Dyggve-Melchior-Clausen Syndrome in Ecuador: Expanding Knowledge on a Rare Genetic Disorder

Abstract

Background: Dyggve-Melchior-Clausen syndrome (DMC) is a rare autosomal recessive skeletal dysplasia characterized by dwarfism, coarse facial features, and intellectual disability. Caused by loss-of-function variants in the DYM gene, which encodes dymeclin, DMC is predominantly reported in consanguineous populations but remains poorly studied in South America. Methods: We report a 21-year-old Ecuadorian male with clinical features suggestive of DMC. Comprehensive clinical, radiological, and genetic evaluations were conducted, including clinical exome sequencing and Sanger sequencing, followed by an in silico analysis to assess the structural and functional consequences of the identified variant. Results: Exome sequencing identified a homozygous c.1878delA (p.Lys626fs) frameshift variant in the DYM gene, which was confirmed by Sanger sequencing as inherited from heterozygous parents. Variants of uncertain significance were detected in other skeletal dysplasia-related genes but did not correlate with the phenotype. A comprehensive review of reported DYM variants was also conducted. Conclusions: This report documents the first case of DMC in Ecuador and the second in South America, expanding the global understanding of DMC's genetic diversity. It underscores the value of next-generation sequencing in rare disease diagnostics and highlights the critical need for inclusive genomic research in underrepresented populations to improve the understanding of genetic heterogeneity and rare disease epidemiology.
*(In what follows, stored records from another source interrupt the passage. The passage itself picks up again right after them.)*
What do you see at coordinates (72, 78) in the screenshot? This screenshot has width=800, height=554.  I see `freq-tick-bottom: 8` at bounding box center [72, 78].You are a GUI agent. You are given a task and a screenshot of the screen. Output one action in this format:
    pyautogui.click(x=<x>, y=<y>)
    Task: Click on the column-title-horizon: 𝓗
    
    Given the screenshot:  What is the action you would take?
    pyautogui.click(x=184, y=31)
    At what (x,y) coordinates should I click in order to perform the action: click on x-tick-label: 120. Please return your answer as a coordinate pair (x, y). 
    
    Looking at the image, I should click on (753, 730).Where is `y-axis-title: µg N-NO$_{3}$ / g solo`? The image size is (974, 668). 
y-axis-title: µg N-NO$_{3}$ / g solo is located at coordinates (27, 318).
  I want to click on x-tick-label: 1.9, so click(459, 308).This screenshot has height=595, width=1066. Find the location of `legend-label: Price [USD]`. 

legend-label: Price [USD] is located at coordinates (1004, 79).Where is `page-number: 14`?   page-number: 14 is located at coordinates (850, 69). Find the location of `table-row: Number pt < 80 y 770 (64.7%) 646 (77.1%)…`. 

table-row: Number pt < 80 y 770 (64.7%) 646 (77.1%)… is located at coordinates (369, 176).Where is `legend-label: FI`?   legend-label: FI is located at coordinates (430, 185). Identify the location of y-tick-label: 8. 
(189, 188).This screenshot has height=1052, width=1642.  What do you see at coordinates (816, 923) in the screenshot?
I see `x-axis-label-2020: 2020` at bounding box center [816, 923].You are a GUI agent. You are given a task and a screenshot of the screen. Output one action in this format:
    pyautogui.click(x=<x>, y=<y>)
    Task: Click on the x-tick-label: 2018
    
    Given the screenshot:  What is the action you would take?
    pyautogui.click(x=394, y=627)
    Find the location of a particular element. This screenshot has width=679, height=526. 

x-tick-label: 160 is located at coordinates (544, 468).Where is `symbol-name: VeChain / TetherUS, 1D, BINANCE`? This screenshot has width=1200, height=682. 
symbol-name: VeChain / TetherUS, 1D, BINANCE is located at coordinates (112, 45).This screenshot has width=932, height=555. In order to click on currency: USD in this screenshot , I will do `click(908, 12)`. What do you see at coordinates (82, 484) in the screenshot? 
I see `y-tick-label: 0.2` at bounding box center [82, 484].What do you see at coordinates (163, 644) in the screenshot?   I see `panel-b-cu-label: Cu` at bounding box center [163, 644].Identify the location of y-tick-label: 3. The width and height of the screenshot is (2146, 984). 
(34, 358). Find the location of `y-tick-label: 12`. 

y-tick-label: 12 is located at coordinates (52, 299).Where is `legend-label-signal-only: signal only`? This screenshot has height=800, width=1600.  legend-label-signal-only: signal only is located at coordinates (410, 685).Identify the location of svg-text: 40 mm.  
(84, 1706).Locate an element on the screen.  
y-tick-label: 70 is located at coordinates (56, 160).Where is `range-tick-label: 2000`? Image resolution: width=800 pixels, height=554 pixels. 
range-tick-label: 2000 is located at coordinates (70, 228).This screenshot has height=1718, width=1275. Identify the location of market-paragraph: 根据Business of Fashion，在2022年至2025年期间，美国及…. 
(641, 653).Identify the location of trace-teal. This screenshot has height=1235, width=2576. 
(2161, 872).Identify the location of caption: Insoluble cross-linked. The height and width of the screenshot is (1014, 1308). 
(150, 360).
Keywords: DYM gene; Dyggve–Melchior–Clausen syndrome (DMC); Ecuador; Mestizo population; c.1878delA; dymeclin; rare genetic disorders.

Figure 1

Clinical and radiographic findings of the patient diagnosed with Dyggve–Melchior–Clausen syndrome. (A) Frontal, posterior, and lateral views illustrating short stature (-3 SD); coarse facial features; short trunk; kyphosis; pectus carinatum; and hip deformities. (B) Pelvic X-ray showing acetabular dysplasia. (C) Lateral radiograph of the dorsal spine revealing platyspondyly.

Figure 2

Family pedigree, genetic, and protein analysis of the reported case. (A) Pedigree illustrating the autosomal recessive inheritance pattern and the family members studied during the initial genetic evaluation. (B) Electropherogram showing the c.1878delA variants in DYM: the proband is homozygous for the deletion, whereas the father, mother, and sibling are heterozygous carriers. (C) Schematic representation of the DYM gene (green boxes denote exons). The transparent box highlights the coding region, showing the distribution of frameshift variants (orange boxes) and nonsense variants (purple boxes) previously reported worldwide in individuals with DMC syndrome. (D) Predicted functional domains of the DYM reference sequence. The in silico analysis identifies non-cytoplasmic (blue), transmembrane (purple), and cytoplasmic (yellow) domains. (E) DYM protein sequence harboring the c.1878delA variants. In the mutated sequence, only the non-cytoplasmic domain (blue) is predicted by InterPro. The remaining regions, which are not annotated as functional domains, are shown in gray. The segment highlighted in red represents the portion of the reference sequence that is lost as a result of the frameshift variants and subsequent premature termination. This model was generated using the mutant sequence to illustrate the predicted structural consequences of the c.1878delA variant.